After some soul searching, we put her in school. A great school. She was accepted into the gifted program, she had friends, she excelled. We had more kids, her teachers loved her, we moved and she started over at a new school. Found more friends, had more siblings. Somewhere between baby number four and baby number five, Lucy found her place. The oldest. The one. The quiet leader of our brood. Her sisters looked up to her with adoration. She was beautiful, with long, rich brown hair and cornflower blue eyes. She was quiet, achieving. And stern. She gave her sisters standards.
And then … the teenaged years hit. We had some rocky times, her reaching and growing moments. She got and got taken away, a cell phone, she moved to the basement, she tried out new words. She was grounded once for a month for speaking to me in a way that was unacceptable. (I really think she thought we wouldn’t see that through. That Dad or I would cave, but no … we stuck it out as hard as it was.) Ever since that time, I’m thinking she was 14? 15? She has done well again. Oh, there are moments of course, but all I ever have to do is remind her that she is not an island, that her decisions to act or react cause ripples through the entire family. She typically shapes up quickly or at the very least takes herself away so that she can regroup.

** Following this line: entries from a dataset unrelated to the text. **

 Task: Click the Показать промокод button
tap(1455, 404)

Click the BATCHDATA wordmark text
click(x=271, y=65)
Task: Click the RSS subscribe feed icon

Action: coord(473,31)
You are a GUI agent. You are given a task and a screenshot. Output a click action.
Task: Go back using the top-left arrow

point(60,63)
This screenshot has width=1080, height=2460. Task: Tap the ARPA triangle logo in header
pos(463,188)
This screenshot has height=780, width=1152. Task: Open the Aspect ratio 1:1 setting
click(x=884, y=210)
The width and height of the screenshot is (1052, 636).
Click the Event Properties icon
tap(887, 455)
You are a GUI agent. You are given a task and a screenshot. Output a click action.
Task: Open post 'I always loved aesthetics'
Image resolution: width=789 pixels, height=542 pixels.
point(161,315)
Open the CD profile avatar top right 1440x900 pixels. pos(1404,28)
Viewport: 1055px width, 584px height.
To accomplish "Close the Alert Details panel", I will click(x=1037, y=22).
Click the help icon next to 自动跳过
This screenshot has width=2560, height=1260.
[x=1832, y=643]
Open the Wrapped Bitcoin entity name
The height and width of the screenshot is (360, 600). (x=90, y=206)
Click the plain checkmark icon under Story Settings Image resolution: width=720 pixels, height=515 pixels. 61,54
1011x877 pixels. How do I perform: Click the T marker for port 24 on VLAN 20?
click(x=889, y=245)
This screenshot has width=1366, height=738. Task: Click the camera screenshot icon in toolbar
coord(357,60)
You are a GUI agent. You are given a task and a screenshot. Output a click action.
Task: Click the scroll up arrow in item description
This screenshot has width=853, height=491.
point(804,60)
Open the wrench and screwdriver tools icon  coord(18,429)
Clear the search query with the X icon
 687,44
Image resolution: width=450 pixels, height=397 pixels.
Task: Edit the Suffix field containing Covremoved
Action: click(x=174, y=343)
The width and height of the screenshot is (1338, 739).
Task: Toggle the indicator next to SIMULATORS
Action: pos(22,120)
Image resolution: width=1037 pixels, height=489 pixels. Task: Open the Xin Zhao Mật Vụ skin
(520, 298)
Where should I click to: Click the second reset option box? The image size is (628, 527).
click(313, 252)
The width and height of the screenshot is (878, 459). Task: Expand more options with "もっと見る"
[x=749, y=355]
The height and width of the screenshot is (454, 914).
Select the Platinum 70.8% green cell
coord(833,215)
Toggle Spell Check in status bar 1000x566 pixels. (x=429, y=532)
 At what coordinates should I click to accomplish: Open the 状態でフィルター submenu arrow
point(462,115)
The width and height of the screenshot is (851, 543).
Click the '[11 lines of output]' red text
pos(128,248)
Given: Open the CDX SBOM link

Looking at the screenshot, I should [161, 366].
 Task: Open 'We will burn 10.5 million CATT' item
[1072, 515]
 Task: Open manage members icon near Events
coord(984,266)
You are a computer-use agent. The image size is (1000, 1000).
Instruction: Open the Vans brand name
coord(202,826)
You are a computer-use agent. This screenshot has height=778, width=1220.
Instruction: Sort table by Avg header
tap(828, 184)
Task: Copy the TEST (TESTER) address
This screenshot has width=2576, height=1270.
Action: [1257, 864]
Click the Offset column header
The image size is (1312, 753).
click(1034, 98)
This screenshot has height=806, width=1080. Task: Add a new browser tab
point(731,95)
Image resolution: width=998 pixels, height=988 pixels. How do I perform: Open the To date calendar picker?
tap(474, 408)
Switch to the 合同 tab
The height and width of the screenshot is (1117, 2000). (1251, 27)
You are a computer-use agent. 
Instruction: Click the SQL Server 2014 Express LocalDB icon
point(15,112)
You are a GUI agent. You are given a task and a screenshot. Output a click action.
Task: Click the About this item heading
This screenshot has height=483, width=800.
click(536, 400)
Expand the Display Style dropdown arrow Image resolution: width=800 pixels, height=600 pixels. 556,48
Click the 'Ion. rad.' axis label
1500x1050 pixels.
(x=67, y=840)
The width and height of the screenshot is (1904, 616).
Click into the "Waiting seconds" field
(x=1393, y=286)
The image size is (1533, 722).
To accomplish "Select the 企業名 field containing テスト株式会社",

Now, she’s eighteen, and she’s leaving in about five months. Oh, I know she’ll be back every now and then, but from here on, her visits will be just that … visits. Time spent with us until she needs to leave again to go back to school, or her life … or her family. As I look back, there are things I wish I would have done differently, things I learned from her, things I learned because of her, ways I failed and ways I succeeded. On the whole though, I am absolutely the luckiest mom in the world. If I have taught her anything, it is (I hope!) to stop and think before you speak, words are very powerful, they cannot be unsaid or unsent. To look at things logically, to solve problems instead of wallow in them, to allow yourself about two minutes to freak out about something and then? Move on. Fix it or leave it behind. I hope that she can use these skills to forage herself a path. She has a very clear idea (right now, at least) of what she wants from life, who she wants to be. I hope that she will always come to me and ask. Or come to Dad. Or go to Nina or Grandma, Mimi or Grandpa. I’ve always tried to teach my kids that the smartest people in the world are those that realize they don’t know everything. Those are the people that surround themselves with those people who do have the answers. We ask, we think, we analyze, and then we act.
Lucy, my love, I am prouder of you than words can even express. You are now officially an adult in the eyes of the world. My prayers and love will always surround you and I hope you will never forget to ask questions. To question bullshit. To think logically. To draw your own conclusions. And to read between the lines. Reading is your favorite thing, after all.